2003 US experimental Doppler radar system

Multifunction Phased Array Radar (MPAR) was an experimental Doppler radar system that utilized phased array technology. MPAR could scan at angles as high as 60 degrees in elevation, and simultaneously track meteorological phenomena, biological flyers, non-cooperative aircraft, and air traffic. From 2003 through 2016, there was one operational MPAR within the mainland United States—a repurposed AN/SPY-1A radar set loaned to NOAA by the U.S. Navy. The MPAR was decommissioned and removed in 2016.

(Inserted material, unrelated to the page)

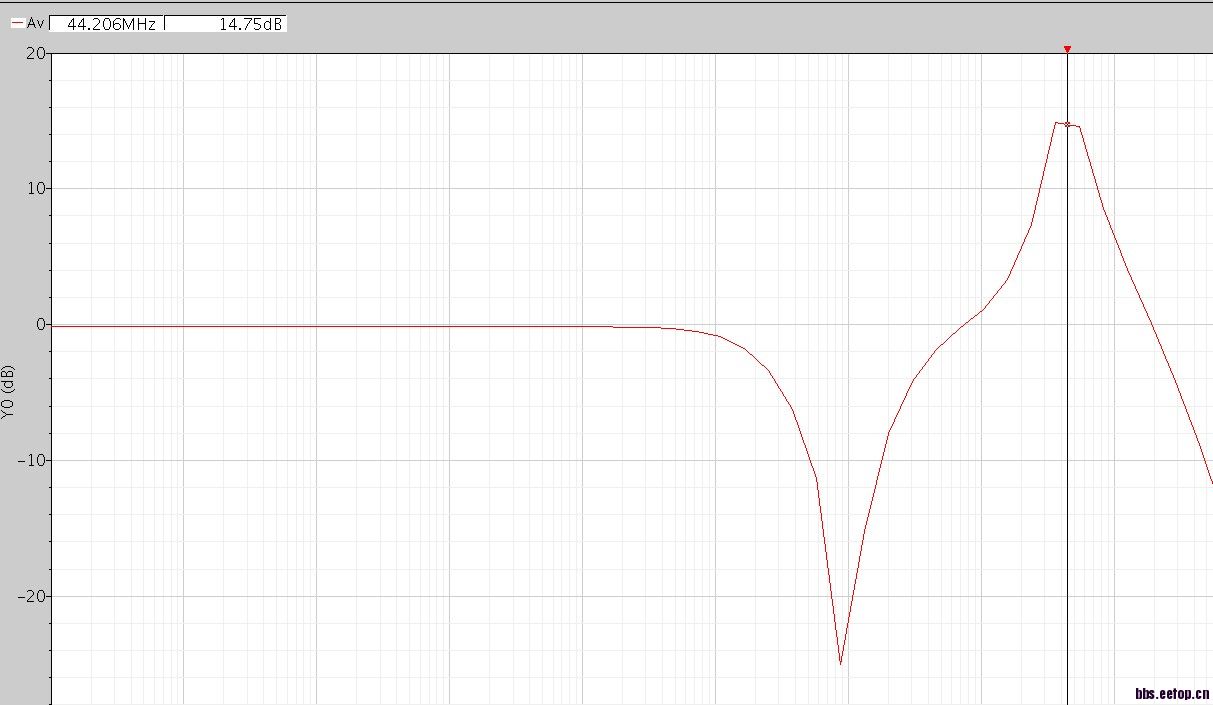Image resolution: width=1213 pixels, height=705 pixels.
Task: Click the notch minimum of the red curve
Action: point(840,662)
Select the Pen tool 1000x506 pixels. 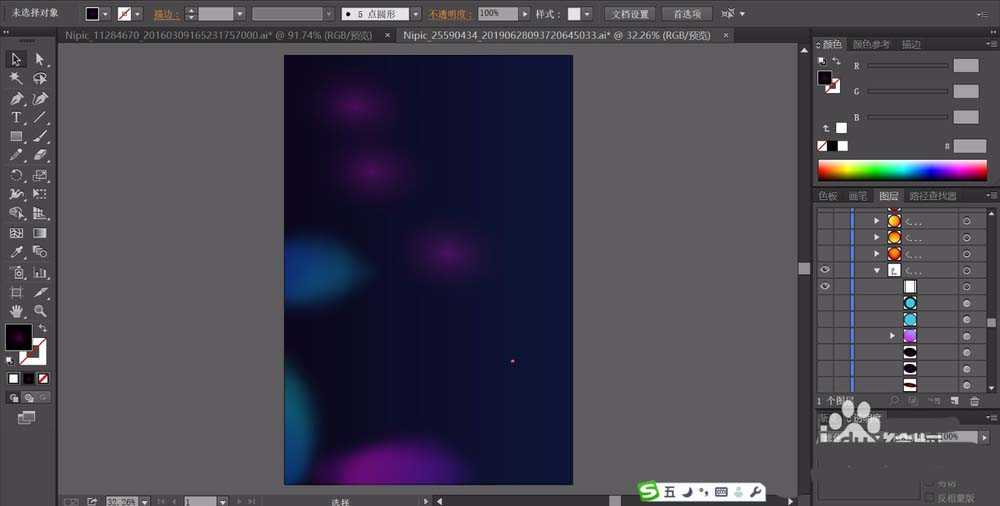pyautogui.click(x=16, y=98)
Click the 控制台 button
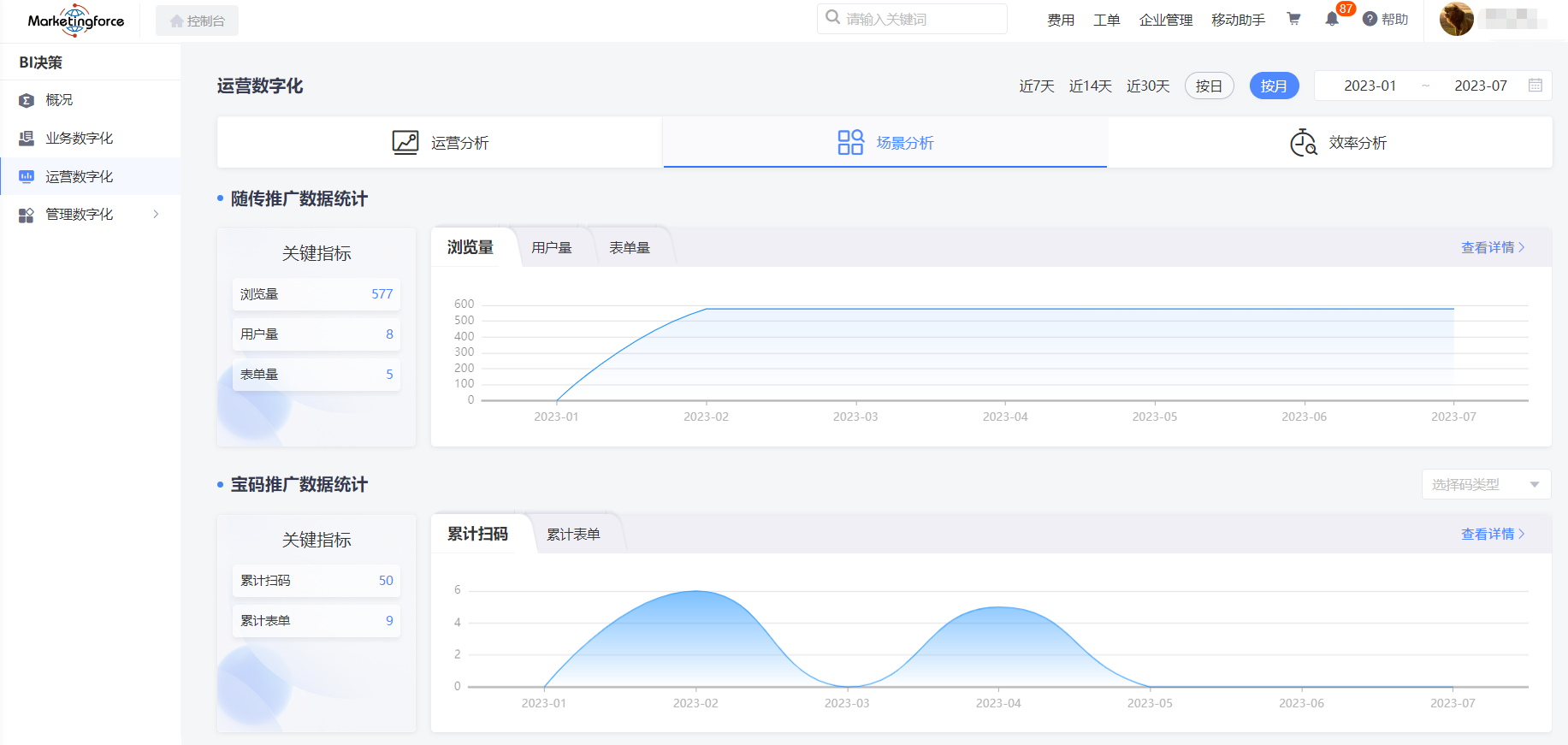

NOAA and the FAA plan to eventually decommission their NEXRAD, TDWR and ASR radars in favor of several hundred phased array radars conceptually similar to MPAR.

== History ==
The MPAR was derived from a U.S. Navy shipborne radar, the AN/SPY-1. First seeing service beginning in 1973 when it was installed on the USS Norton Sound, the AN/SPY-1 became the standard air search radar of the U.S. Navy and the navies of several other allied nations. During use, it was discovered that the false-alarm rate was high due to the radar detecting swarms of insects and clutter from nearby mountainous terrain. Although problematic for a military air defence radar, this is ideal for a weather radar, and made phased array radars a prime candidate for implementation in the meteorological spectrum. As different versions of the AN/SPY family arose through the 1990s, in 2003 the U.S. Navy loaned a surplus AN/SPY-1A radar to NOAA for meteorological research. NOAA built a tower and pedestal to house the antenna and its components at the National Severe Storms Laboratory in Norman, Oklahoma.

== Deployment ==

May 31, 2013 Oklahoma Phased Array Radar Reflectivity

Conventional radars typically use a large, parabolic dish to focus the radar beam, and rely on motors to move the dish in azimuth and elevation. By contrast, phased arrays are an antenna array, composed of many small antennas on a flat panel, which steer the radar beam electronically by changing the phase of the signal emitted from each antenna element. The signals from each element add together in the desired direction, and cancel out in other directions, a phenomenon known as interference. This capability can obviate the need for motors and moving parts, which increases the reliability and can decrease the cost of the system. However, the angles in which a flat panel phased array can steer its beam is limited to a maximum of approximately 120°, with 90° being more realistic. This means that four panels, mounted at right angles to each other, are required to provide full 360° coverage—or, fewer panels (even just one), mounted on a rotating pedestal as with a conventional dish radar. An alternative is to construct the radar out of many tall but narrow antenna strips arranged in a cylinder.

From 2003 to 2016, the MPAR formed the core of the National Weather Radar Testbed (NWRT), used as a proof-of-concept test to validate the meteorological potential of phased array radars. The MPAR provided much faster volume scans, comprehensive wind profiling, and more complete insights to supercellular structure, while simultaneously tracking aircraft. Due to the temporal resolution ranging from 30 to 60 seconds and the one-sector scanning solution used by MPAR, severe storm and tornado warning lead times increased as much as 8 minutes from the already existing 13 minutes.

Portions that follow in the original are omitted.